WRITTEN INSTRUCTION - In the stretch from the line containing "Given: Click the row" through the line containing "will (600, 357).", swap "Given" for "Task" and rewrite those lines with nothing else changed.
##### PROVIDED INFORMATION
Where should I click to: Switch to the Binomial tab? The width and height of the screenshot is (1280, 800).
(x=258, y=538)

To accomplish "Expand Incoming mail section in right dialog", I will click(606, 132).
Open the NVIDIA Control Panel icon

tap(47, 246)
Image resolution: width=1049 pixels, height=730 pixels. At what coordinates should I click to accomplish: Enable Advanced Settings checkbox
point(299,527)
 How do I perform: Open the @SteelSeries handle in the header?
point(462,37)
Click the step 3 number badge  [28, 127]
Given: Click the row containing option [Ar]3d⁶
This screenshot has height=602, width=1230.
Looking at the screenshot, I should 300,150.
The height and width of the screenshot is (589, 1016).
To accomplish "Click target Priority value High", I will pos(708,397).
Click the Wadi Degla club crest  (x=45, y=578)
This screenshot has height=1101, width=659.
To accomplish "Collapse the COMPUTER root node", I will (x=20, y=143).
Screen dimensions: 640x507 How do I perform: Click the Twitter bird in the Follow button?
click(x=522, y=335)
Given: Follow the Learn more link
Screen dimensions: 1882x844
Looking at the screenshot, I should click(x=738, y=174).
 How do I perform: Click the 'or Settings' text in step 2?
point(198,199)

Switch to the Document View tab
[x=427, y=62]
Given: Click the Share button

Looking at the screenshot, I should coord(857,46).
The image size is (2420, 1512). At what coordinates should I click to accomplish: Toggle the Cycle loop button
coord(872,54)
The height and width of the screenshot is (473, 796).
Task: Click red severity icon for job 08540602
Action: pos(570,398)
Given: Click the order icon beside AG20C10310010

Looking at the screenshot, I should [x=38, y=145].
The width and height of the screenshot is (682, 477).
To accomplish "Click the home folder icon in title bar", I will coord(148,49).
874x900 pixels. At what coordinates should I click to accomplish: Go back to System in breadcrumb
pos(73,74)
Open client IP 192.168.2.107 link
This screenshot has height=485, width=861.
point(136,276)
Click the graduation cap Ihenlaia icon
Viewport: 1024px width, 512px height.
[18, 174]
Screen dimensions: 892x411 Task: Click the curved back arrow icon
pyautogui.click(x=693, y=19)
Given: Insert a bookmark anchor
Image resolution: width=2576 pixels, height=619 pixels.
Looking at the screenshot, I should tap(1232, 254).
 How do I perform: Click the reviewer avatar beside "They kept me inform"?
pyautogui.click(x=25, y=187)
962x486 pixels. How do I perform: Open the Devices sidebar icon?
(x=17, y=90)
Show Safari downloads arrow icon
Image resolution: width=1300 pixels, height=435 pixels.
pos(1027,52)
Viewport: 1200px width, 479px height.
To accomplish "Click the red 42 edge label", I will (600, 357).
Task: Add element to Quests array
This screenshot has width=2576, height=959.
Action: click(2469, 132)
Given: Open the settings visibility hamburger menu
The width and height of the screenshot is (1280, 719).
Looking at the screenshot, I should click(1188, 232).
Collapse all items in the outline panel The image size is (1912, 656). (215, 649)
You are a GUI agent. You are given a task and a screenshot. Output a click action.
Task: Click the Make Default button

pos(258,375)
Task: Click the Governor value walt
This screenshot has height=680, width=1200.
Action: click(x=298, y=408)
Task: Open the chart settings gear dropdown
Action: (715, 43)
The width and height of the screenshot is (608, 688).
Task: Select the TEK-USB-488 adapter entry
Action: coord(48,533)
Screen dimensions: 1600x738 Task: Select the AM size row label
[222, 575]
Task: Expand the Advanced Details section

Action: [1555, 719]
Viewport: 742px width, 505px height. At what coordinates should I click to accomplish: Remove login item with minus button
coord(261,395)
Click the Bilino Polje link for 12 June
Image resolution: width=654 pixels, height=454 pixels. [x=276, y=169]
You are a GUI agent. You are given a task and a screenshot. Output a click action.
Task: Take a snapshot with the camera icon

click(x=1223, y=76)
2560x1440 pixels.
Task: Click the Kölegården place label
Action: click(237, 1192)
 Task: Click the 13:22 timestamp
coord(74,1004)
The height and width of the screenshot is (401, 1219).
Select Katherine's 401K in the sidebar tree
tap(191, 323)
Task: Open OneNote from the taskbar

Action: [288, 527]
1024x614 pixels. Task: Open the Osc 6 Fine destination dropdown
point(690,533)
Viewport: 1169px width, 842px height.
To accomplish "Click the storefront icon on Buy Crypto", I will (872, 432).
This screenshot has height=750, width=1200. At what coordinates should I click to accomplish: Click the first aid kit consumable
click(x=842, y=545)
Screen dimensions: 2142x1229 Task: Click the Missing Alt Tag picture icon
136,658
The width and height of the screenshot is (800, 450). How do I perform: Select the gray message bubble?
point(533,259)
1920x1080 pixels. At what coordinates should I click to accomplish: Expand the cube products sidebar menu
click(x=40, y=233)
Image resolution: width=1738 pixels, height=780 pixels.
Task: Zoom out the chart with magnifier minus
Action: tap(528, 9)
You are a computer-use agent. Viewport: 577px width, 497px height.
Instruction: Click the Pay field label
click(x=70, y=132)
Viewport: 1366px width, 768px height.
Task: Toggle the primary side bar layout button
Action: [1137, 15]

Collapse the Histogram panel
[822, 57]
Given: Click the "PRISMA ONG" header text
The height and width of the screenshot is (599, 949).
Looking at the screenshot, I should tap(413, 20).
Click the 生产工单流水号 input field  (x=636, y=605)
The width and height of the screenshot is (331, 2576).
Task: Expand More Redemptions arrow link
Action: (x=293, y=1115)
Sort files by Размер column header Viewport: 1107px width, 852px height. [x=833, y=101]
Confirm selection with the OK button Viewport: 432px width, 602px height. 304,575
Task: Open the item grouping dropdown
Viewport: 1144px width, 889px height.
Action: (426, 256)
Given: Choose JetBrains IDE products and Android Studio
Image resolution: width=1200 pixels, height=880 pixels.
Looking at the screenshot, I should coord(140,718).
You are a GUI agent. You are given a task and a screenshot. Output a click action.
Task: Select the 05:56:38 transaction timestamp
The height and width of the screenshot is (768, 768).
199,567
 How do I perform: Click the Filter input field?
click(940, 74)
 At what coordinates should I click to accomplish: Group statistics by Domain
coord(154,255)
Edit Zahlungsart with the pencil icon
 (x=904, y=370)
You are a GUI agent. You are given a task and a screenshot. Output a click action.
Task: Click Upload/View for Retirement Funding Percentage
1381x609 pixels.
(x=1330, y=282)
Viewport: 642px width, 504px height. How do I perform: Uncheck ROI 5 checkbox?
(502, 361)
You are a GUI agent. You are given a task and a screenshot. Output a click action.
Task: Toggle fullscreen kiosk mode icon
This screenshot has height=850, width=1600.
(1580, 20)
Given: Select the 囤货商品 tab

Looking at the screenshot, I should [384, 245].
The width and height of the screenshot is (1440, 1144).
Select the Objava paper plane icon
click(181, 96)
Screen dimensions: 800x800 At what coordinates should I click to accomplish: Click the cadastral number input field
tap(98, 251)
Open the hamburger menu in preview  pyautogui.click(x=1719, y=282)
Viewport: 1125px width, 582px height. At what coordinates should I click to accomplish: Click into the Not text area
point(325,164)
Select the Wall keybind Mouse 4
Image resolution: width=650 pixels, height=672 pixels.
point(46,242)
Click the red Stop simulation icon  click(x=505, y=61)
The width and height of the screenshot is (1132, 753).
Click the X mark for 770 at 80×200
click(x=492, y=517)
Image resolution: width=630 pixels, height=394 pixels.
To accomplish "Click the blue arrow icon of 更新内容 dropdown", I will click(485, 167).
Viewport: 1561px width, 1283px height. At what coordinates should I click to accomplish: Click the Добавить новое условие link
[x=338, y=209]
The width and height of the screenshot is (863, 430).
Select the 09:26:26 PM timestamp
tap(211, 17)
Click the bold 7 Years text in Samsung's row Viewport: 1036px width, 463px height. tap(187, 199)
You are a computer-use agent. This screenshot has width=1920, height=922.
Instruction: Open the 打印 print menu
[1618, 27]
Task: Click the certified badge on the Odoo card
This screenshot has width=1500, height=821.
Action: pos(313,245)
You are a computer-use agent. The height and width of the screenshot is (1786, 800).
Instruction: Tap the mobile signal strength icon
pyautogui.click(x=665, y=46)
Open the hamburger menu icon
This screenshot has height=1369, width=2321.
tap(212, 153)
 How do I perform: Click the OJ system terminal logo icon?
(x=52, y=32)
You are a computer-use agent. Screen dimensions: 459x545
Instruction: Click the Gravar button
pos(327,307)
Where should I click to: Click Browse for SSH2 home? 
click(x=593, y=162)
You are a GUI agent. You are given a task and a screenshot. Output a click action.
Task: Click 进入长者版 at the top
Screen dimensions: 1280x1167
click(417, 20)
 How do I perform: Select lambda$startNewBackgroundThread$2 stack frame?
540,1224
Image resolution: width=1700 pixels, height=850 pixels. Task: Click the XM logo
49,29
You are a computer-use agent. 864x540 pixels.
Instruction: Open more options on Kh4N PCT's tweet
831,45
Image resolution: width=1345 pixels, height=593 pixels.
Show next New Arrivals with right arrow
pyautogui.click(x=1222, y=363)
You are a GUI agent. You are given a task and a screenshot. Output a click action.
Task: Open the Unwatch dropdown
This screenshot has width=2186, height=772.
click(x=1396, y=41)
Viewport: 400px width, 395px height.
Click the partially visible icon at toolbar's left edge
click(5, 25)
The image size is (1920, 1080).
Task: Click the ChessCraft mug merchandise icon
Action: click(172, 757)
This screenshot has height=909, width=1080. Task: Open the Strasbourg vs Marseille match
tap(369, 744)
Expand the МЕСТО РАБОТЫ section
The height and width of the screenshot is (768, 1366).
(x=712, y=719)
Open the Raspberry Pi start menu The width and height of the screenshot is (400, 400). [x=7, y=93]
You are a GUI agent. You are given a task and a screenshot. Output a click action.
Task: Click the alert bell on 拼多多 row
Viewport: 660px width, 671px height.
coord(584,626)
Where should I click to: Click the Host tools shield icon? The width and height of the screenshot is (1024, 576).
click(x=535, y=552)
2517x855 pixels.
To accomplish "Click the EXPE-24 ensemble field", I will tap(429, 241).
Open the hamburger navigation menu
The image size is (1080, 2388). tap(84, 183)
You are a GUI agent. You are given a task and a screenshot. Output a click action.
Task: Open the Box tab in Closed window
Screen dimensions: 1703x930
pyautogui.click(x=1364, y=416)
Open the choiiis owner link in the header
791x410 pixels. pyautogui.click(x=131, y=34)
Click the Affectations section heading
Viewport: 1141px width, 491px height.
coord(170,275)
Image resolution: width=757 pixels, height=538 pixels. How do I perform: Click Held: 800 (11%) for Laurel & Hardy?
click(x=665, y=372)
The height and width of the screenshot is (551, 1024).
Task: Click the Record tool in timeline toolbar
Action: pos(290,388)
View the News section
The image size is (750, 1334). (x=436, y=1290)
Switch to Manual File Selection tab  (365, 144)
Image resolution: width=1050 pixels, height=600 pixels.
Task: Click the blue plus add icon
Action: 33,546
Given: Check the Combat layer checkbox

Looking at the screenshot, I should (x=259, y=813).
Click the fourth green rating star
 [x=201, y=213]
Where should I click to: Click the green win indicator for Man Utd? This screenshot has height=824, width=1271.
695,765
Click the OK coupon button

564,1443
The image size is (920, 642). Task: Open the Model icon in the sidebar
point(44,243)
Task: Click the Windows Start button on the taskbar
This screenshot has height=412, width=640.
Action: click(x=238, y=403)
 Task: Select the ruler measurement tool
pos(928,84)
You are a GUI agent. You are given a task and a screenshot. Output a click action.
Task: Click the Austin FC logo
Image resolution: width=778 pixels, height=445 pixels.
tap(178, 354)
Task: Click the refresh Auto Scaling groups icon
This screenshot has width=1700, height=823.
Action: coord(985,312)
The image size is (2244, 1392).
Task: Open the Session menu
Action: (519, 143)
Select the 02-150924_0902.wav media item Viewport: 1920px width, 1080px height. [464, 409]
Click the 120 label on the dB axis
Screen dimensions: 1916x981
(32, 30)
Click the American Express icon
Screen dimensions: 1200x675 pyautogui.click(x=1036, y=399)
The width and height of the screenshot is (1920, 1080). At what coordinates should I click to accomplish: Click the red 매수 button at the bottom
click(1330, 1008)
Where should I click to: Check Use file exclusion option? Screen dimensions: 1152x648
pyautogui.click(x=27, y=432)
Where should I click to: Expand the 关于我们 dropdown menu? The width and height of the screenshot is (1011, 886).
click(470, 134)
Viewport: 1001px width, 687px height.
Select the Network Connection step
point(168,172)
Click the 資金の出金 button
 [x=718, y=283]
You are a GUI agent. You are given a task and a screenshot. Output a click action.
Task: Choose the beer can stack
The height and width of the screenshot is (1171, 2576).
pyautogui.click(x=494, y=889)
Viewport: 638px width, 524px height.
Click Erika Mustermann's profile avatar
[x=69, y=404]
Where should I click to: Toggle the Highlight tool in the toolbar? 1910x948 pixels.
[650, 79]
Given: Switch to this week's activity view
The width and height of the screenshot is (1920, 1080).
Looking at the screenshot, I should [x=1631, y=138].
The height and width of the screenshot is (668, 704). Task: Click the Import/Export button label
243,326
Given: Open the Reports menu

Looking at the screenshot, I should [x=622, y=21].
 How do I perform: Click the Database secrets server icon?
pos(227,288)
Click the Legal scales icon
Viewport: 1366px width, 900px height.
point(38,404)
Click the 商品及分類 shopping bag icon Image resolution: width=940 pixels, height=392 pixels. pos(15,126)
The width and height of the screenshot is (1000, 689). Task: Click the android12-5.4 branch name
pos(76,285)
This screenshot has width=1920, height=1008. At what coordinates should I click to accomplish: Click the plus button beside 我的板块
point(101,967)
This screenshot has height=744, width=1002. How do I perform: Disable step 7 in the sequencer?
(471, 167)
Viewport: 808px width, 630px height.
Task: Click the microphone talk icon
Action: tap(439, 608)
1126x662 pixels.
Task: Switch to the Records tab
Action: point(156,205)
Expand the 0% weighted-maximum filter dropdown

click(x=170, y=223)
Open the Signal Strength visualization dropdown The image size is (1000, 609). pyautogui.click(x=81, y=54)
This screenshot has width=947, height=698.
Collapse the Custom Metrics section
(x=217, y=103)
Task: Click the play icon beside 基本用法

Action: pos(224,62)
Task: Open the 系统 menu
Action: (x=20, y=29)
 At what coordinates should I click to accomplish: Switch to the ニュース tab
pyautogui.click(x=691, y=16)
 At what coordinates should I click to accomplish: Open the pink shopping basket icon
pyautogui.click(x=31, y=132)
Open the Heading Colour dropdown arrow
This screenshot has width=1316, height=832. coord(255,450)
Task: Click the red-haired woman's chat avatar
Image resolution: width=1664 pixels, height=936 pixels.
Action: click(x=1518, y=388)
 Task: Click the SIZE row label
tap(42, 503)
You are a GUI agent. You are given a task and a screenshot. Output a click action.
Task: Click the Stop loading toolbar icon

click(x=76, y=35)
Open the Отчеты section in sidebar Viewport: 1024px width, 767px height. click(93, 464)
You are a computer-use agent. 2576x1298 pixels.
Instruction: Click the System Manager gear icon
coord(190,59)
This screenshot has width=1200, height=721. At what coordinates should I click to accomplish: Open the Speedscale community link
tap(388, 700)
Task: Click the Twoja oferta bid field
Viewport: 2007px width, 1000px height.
##########
TASK SOLUTION -
Task: Click the row containing option [Ar]3d⁶
This screenshot has height=602, width=1230.
Looking at the screenshot, I should 300,150.
The height and width of the screenshot is (589, 1016).
To accomplish "Click target Priority value High", I will pos(708,397).
Click the Wadi Degla club crest  (x=45, y=578)
This screenshot has height=1101, width=659.
To accomplish "Collapse the COMPUTER root node", I will (x=20, y=143).
Screen dimensions: 640x507 How do I perform: Click the Twitter bird in the Follow button?
click(x=522, y=335)
Task: Follow the Learn more link
Screen dimensions: 1882x844
Looking at the screenshot, I should click(x=738, y=174).
 How do I perform: Click the 'or Settings' text in step 2?
point(198,199)

Switch to the Document View tab
[x=427, y=62]
Task: Click the Share button

Looking at the screenshot, I should coord(857,46).
The image size is (2420, 1512). At what coordinates should I click to accomplish: Toggle the Cycle loop button
coord(872,54)
The height and width of the screenshot is (473, 796).
Task: Click red severity icon for job 08540602
Action: pos(570,398)
Task: Click the order icon beside AG20C10310010

Looking at the screenshot, I should [x=38, y=145].
The width and height of the screenshot is (682, 477).
To accomplish "Click the home folder icon in title bar", I will coord(148,49).
874x900 pixels. At what coordinates should I click to accomplish: Go back to System in breadcrumb
pos(73,74)
Open client IP 192.168.2.107 link
This screenshot has height=485, width=861.
point(136,276)
Click the graduation cap Ihenlaia icon
Viewport: 1024px width, 512px height.
[18, 174]
Screen dimensions: 892x411 Task: Click the curved back arrow icon
pyautogui.click(x=693, y=19)
Task: Insert a bookmark anchor
Image resolution: width=2576 pixels, height=619 pixels.
Looking at the screenshot, I should tap(1232, 254).
 How do I perform: Click the reviewer avatar beside "They kept me inform"?
pyautogui.click(x=25, y=187)
962x486 pixels. How do I perform: Open the Devices sidebar icon?
(x=17, y=90)
Show Safari downloads arrow icon
Image resolution: width=1300 pixels, height=435 pixels.
pos(1027,52)
Viewport: 1200px width, 479px height.
To accomplish "Click the red 42 edge label", I will (600, 357).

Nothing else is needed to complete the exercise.